Resuma em duas frases o texto sobre o levantamento da cerca sanitária em Ovar.

__Secção de texto__.
━━━━━━━━

Ovar já deitou foguetes, mas ainda há muito para fazer no combate ao coronavírus
Ministro da Administração Interna visitou a cidade no primeiro dia depois do levantamento da cerca sanitária. E reforçou que as medidas que se aplicam aos munícipes vareiros são mais restritivas do que as que vigoram no resto do país.
À meia-noite de sábado, quando as primeiras barreiras físicas que limitavam as entradas e saídas em Ovar começavam a ser levantadas na sequência da determinação do Conselho de Ministros, estouraram foguetes em algumas das oito freguesias do município. Não seria caso para tanto, visto que, depois de um mês de uma cerca sanitária que isolou o concelho do resto do país, as restrições à circulação continuam, mas Adélia Silva e Rui Santos (não, não foram eles que deitaram foguetes…) também sentem que têm pelo menos um motivo para festejar.

━━━━━━━━

__Conjunto de dados__.

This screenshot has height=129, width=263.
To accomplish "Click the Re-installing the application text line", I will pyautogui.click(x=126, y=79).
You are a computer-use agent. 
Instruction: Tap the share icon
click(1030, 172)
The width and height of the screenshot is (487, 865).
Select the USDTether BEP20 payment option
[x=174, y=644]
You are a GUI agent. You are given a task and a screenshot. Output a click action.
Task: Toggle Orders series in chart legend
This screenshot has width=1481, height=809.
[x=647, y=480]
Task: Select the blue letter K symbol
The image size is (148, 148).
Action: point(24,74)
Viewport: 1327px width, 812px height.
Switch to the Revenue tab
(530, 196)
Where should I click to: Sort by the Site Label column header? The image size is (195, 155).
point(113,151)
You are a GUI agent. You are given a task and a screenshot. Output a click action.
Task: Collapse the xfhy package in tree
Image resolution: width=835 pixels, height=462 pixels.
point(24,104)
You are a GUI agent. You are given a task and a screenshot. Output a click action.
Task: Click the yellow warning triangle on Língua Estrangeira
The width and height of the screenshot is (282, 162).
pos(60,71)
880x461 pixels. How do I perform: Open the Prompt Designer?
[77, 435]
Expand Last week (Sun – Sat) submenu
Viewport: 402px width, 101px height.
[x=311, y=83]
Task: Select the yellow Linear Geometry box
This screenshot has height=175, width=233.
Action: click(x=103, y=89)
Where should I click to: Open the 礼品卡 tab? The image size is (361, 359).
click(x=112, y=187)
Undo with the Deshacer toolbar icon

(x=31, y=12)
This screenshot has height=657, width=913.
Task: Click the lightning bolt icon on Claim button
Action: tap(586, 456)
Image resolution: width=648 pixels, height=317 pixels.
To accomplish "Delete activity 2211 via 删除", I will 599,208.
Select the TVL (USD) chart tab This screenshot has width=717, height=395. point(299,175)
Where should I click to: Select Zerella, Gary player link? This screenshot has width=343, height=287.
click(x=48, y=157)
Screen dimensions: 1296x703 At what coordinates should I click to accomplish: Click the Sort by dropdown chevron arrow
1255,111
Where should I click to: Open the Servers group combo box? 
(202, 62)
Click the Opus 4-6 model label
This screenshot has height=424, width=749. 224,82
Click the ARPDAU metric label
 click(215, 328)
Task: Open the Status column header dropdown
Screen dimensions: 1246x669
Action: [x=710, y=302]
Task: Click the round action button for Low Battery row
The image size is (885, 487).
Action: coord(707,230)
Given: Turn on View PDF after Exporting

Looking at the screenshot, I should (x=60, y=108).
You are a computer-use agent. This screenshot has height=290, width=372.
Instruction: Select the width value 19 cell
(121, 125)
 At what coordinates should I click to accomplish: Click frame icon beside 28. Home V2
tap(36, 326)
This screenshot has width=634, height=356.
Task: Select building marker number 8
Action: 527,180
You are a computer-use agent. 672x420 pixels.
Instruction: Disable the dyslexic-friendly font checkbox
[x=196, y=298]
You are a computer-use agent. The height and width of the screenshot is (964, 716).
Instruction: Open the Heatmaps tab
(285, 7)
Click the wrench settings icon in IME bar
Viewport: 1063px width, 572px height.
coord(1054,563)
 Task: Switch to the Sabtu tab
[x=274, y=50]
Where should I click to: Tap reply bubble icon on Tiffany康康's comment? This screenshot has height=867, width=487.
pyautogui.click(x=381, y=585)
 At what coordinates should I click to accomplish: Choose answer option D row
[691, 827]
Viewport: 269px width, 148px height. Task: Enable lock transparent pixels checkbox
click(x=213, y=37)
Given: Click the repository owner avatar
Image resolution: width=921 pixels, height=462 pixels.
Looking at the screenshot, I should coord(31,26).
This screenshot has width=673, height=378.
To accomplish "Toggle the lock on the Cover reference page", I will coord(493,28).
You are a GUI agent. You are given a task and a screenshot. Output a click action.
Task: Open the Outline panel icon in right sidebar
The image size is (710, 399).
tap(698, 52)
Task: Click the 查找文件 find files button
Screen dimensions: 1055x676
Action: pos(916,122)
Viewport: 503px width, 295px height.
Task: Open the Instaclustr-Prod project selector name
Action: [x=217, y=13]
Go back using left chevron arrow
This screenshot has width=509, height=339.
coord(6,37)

━━━━━━━━

__Resposta do exercício__. À meia-noite de sábado, depois de um mês de cerca sanitária, começaram a ser levantadas as barreiras que limitavam as entradas e saídas em Ovar, e estouraram foguetes em algumas freguesias do município. No primeiro dia sem a cerca, o ministro da Administração Interna visitou a cidade e reforçou que as medidas aplicadas aos munícipes vareiros continuam mais restritivas do que as do resto do país.